El delegado del Gobierno saluda a los agentes que participaron en la investigación del «caso Diana» - EFE
CASO DIANA QUER

El arresto de Abuín, planeado al detalle desde el pasado noviembre

Los agentes contaban incluso con un plan B antifiltraciones que tuvieron que activar tras quedar expuesto su trabajo por informaciones de un periódico gallego

LA CORUÑA/MADRID/SANTIAGOActualizado:

El nombre de José Enrique Abuín estuvo ligado al de Diana Quer desde los albores de la investigación, aunque fueron necesarios dieciséis intensos meses para trabar al detalle esta conexión mortal. En la rueda de prensa que el equipo encargado de las pesquisas ofreció este martes en La Coruña, el coronel jefe de la Comandancia herculina, Francisco Javier Jambrina, reveló que el Chicle siempre fue el «sospechoso número uno» y dio a conocer algunos de los pasos en falso del acusado que ayudaron a cerrar el círculo sobre él. El primero y más llamativo, que tras una primera declaración y sabiéndose controlado, el Chicle se reunió de manera informal con un guardia civil para preguntarle si lo estaban vigilando.

A esta maniobra le siguieron otras que los agentes no pasaron por alto, pero que a falta de pruebas concluyentes no eran suficientes para armar una acusación en condiciones. Un ejemplo es que Abuín reseteó su móvil antes de entregárselo a los investigadores, o que planeaba la conversaciones que mantenía en el vehículo con su mujer porque había descubierto el micro que le habían colocado.

El comportamiento de este traficante durante cerca de quinientos días, su entereza y frialdad, convencieron a los agentes de que se trataba de un profesional que sabía lo que hacía y cómo debía actuar.

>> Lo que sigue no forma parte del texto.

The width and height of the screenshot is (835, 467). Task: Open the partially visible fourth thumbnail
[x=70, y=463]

Por eso, indicaron este martes los representantes del Instituto Armado, hubo que trazar un minucioso plan de detención que incluso contaba con un plan B por si se producían filtraciones. Todas estas precauciones fueron pocas porque la información publicada en un medio gallego el pasado día 29 dio al traste con el plan inicial y precipitó la detención de Abuín disparando todos los riesgos que los agentes habían logrado neutralizar. Se trató, en palabras del comandante Jambrina, «de una grave filtración en prensa» que comprometió la planificación ideada por el equipo de UCO y Policía Judicial.

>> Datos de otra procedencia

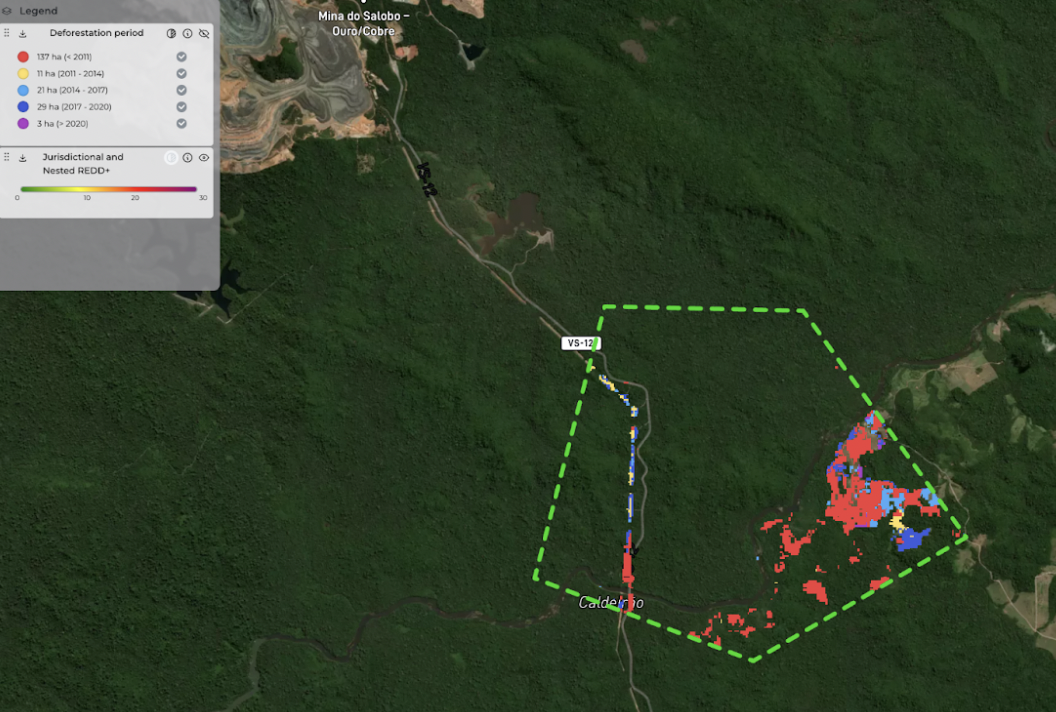Click the info icon for Jurisdictional and Nested REDD+
The image size is (1056, 712).
[186, 157]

Este calendario ideal hablaba de realizar una detención con plenas garantías en cuanto los informes estuviesen finalizados y la argumentación para que el juez reabriese el caso completamente atada. Este trabajo, que iba a durar semanas, tuvo que finiquitarse en apenas tres días, acuciado por el intento de secuestro en Navidad de una joven en Boiro que saltó a la prensa y puso el foco sobre el Chicle. Dos millones de conexiones telefónicas analizadas, miles de matrículas, mediciones de los vehículos que cruzaron el puente de Taragoña a la hora que el móvil cayó al agua, cuatrocientos testimonios y miles de horas de trabajo desembocaron en una convicción, la de que el vehículo en el que Diana abandonó A Pobra era el del Chicle.

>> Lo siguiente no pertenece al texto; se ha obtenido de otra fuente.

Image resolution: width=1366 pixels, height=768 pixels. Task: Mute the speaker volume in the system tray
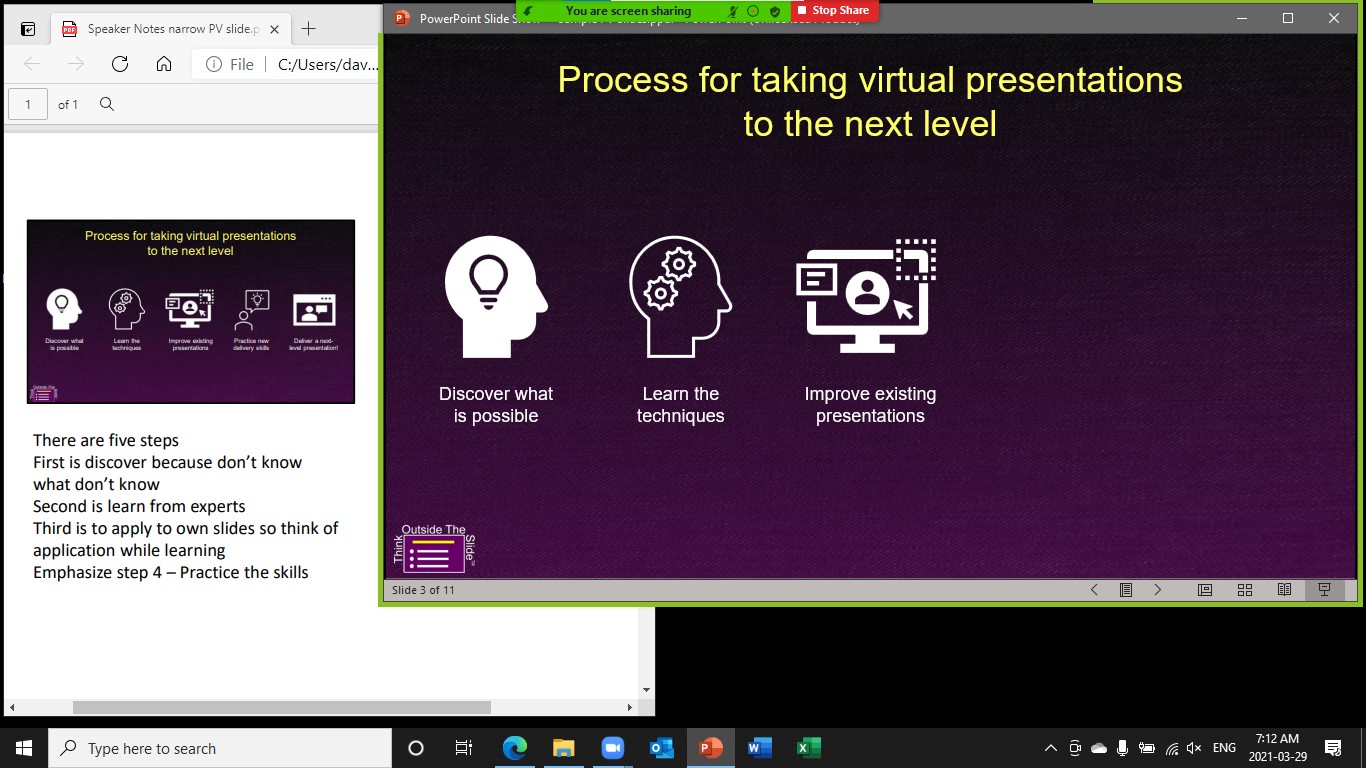pos(1193,748)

Lo único que durante meses no cuadró fue el movimiento de los móviles de los dos pasajeros del turismo, que indicaban que habían abandonado la carretera principal por salidas distintas. La solución llegó el pasado noviembre cuando se descubrió que la saturación de las lineas aquella madrugada de fiestas estaba arrojando un dato incorrecto.

El puzzle, encajado

Con todos los cabos atados, solo faltaba traducir las cifras y valores a un lenguaje asequible que poner sobre la mesa del juez. Las circunstancias obligaron a un trabajo contrarreloj en el que influyó, y mucho, una premisa con la que nadie contaba: que el Chicle volvería a delinquir. «No nos lo planteamos» reconoció ayer uno de los mandos de la investigación tras revelar –como ya adelantó ABC– que Abuín estaba siendo marcado de cerca desde agosto. Incluso, añadió, se lo hicieron saber de algún modo para frenar sus movimientos, pero fue en vano. A Abuín le pudo más su instinto depredador que el saberse en el punto de mira de la investigación y no dudó en atacar a otra joven calcando el modus operandi que en su día selló el fatídico final de Diana Quer.